Much has changed musically for Good English since the release of its full-length debut “Radio Wires” in 2013. With a smoking new self-titled album set to drop at Blind Bob’s in Dayton on Friday, March 11, the rockin’ Rasmussen sisters, Elizabeth (vocals, guitar), Celia (bass) and Leslie (drums), finally have a product that captures its more muscular, garage rock sound.
“Making this album was an interesting process,” Elizabeth said. “We wanted to put something together because we hadn’t released anything since ‘Radio Wires.’ It’s unfortunate because we were just a different sound back then. It was still raw but it was a lot softer. The audience really reacted to the heavier songs we played, especially in Dayton. People here want heavy, dirty rock ‘n’ roll and we realized that so we quickly started writing new songs.”
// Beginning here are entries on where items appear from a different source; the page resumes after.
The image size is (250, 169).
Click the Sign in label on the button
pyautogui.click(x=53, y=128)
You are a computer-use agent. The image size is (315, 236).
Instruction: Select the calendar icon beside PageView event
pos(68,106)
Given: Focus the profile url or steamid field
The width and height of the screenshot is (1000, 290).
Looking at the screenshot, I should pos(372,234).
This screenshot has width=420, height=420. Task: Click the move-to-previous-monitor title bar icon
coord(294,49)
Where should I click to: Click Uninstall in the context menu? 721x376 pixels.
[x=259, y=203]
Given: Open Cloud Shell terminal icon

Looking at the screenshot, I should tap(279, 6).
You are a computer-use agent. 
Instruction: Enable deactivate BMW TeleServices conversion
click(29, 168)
Good English recorded the bulk of the album’s material with Micah Carli at Popside Studio in Troy.
“We had never worked with Micah but we had only heard good things about him so we decided to check it out,” Leslie said. “We did three songs with him and sold that as a very small EP. People loved them, which was really cool.”
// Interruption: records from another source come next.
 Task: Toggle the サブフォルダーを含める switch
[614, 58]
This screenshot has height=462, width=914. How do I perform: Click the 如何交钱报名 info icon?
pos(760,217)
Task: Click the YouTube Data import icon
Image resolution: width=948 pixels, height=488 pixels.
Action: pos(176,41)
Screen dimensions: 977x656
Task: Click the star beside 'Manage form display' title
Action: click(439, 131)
Three different songs were recorded with Andrija Tokic at The Bomb Shelter in Nashville.
“We thought about doing a series of little EPs,” Elizabeth said. “We did a few songs with Andrija. We liked the vibe there but we really liked how the Micah stuff sounded so we decided to put all the songs together on an album. We went back in and recorded the last five songs with Micah. It wasn’t as planned out as we hoped but we knew the mastering would make it all sound cohesive.”
Mission accomplished. The 11 songs form a seamless blast of no-frills rock.
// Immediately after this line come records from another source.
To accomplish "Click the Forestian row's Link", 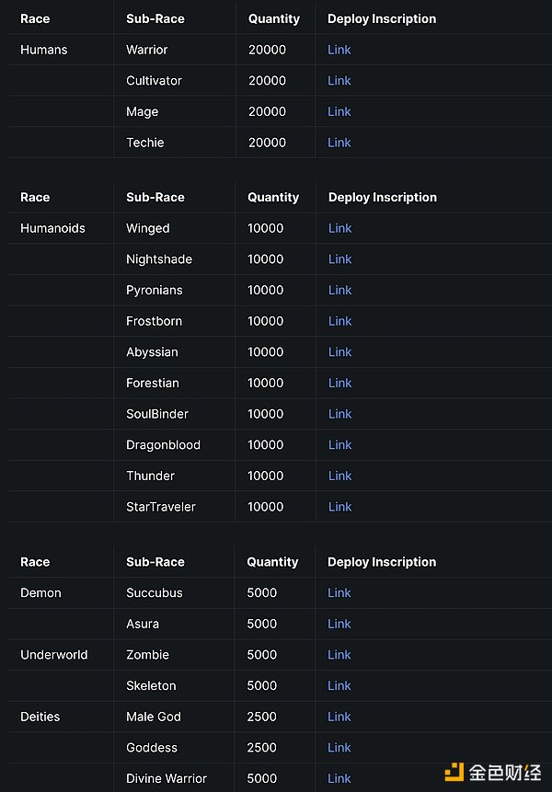I will tap(340, 383).
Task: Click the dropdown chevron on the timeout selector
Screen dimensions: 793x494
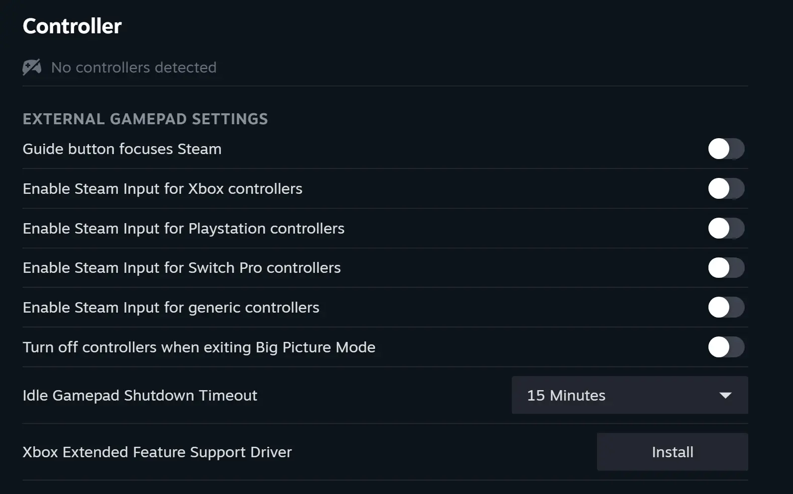Action: (726, 396)
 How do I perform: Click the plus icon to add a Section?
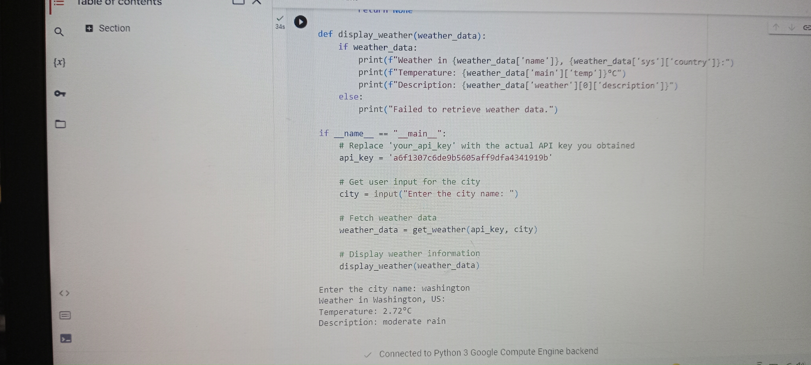[x=89, y=28]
“We didn’t know what it was all going to be until we were done but it turned out well,” Celia said. “We were just champing at the bit to the give people what they were seeing live. It was killing us to play these shows and not have a product that was a true representation of us.”
“It was time and, miraculously, it came together really quickly,” she said. “We’ve been working with a PR firm out of New York that we met through mutual friends. They’ve been helping us and it’s been a really cool lesson in how it works. It would’ve been nice to have six months to really plan it instead of three-and-a-half months, but it worked out.”